Since Xi Jinping became General Secretary of the Chinese Communist Party in 2012, one of his primary policy goals has been to reassert Party control over all information flows. The initial focus was on censoring and shaping internal social media and on reinforcing Party control of news outlets. But in the last two years those efforts have broadened to include academia, civil society organizations and foreign influences. With the latest Party Congress anointing Xi as China’s most powerful leader since Mao, the future for exchange of ideas in China is the bleakest in four decades.

12 January 2017

Xi’s Challenge: Can China Avoid Economic Stagnation?

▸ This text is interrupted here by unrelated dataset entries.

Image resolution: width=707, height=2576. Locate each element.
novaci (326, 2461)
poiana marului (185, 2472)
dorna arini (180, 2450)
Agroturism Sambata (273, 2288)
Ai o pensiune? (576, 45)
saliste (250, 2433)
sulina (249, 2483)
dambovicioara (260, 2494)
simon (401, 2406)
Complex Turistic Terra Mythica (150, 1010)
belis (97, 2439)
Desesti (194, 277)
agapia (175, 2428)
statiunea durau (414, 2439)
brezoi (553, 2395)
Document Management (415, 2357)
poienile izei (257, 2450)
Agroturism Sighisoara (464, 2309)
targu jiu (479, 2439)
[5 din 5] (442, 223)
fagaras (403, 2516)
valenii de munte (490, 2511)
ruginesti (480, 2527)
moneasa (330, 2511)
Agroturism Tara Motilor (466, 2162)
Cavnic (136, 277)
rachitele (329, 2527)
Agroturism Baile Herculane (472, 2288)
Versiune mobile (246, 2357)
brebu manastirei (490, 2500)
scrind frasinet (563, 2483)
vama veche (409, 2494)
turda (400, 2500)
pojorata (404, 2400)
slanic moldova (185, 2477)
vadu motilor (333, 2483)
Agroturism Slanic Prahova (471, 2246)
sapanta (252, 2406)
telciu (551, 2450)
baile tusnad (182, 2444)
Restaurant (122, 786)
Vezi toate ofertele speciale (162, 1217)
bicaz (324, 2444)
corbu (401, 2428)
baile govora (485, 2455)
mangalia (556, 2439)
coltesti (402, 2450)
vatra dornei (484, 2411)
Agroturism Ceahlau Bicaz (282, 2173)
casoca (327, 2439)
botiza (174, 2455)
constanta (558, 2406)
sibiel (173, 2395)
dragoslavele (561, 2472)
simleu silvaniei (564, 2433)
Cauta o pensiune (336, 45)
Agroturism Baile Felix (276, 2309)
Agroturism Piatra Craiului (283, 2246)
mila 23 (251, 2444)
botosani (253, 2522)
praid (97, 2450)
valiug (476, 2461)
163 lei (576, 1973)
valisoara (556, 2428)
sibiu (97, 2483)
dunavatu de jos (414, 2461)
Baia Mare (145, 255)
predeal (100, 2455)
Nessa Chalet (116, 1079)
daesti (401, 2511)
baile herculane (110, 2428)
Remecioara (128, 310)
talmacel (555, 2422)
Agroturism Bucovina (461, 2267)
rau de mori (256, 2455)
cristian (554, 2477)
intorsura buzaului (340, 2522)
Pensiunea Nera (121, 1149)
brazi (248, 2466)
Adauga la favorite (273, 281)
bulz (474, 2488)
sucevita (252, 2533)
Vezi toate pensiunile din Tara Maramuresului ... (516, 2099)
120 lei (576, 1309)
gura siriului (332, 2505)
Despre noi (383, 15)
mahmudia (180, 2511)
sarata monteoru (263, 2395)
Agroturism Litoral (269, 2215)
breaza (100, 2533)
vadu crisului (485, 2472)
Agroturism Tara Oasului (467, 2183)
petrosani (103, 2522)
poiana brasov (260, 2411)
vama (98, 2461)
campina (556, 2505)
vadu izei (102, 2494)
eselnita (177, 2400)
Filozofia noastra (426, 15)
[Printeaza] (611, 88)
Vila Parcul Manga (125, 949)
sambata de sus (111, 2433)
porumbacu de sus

All rapidly developing countries eventually face what economists call a “middle income trap” when they try to move from resource-driven growth dependent on cheap labor and capital to growth based on high productivity and innovation. Few counties have made that transition, and China’s chances were heavily compromised by the unprecedented growth of private and public sector debt in the past 8 years. Will Dynamic Zhonguo become the Muddle Kingdom? Richard Hornik, currently a lecturer in the School of Journalism at Stony Brook University, is a journalist with over 30 years of global experience.

14 January 2016

The Great Slide Backward: Academic Freedom in Xi's China

In spite of the repeated statements by Chinese officials about the need to foster innovation, since the ascent of Xi Jinping, academics in China have watched the relatively open discourse permitted in the previous 20 years gradually slip away. This is infecting both Chinese universities and the branches in China of foreign universities. And it has slowly begun to seep into Hong Kong as well. Richard Hornik, currently a lecturer in the School of Journalism at Stony Brook University, is a journalist with over 30 years of global experience.

8 January 2015

Same Bed, Different Dreams: The Umbrella Movement as Seen by Xi Jinping and Hong Kong’s Sandwich Class

Although press coverage of the protest movement in Hong Kong has been extensive, it has largely failed to address the underlying motivations of the two most important sides to the conflict: China’s top leadership, as personified by Xi Jinping, and Hong Kong’s middle class. While the outside world has focused on student and activist demands for a more democratic selection of the Territory’s Chief Executive, the support from large sections of the public is based on a sense that Hong Kong’s economic advantages are dwindling because of ineffective leadership by Hong Kong’s top officials.

9 June 1994

China's Economy in the 1990s: Limits of Growth

We hope you will join us for an up-to-date look at China’s economy by Richard H. Hornik, a senior correspondent for TIME magazine and on leave as a journalist-in-residence at the East-West Center for 1993-94. Mr. Hornik will have just returned from China. From 1991-93 he served as TIME’s Southeast Asia bureau chief focusing on political developments in Cambodia and Vietnam and the remarkable growth of the East Asian region. His reporting on the latter lead to his current research project which explores whether the “Confucian societies” of East Asia will be as economically successful in the first third of the 21st century as they were in the last third of the 20th.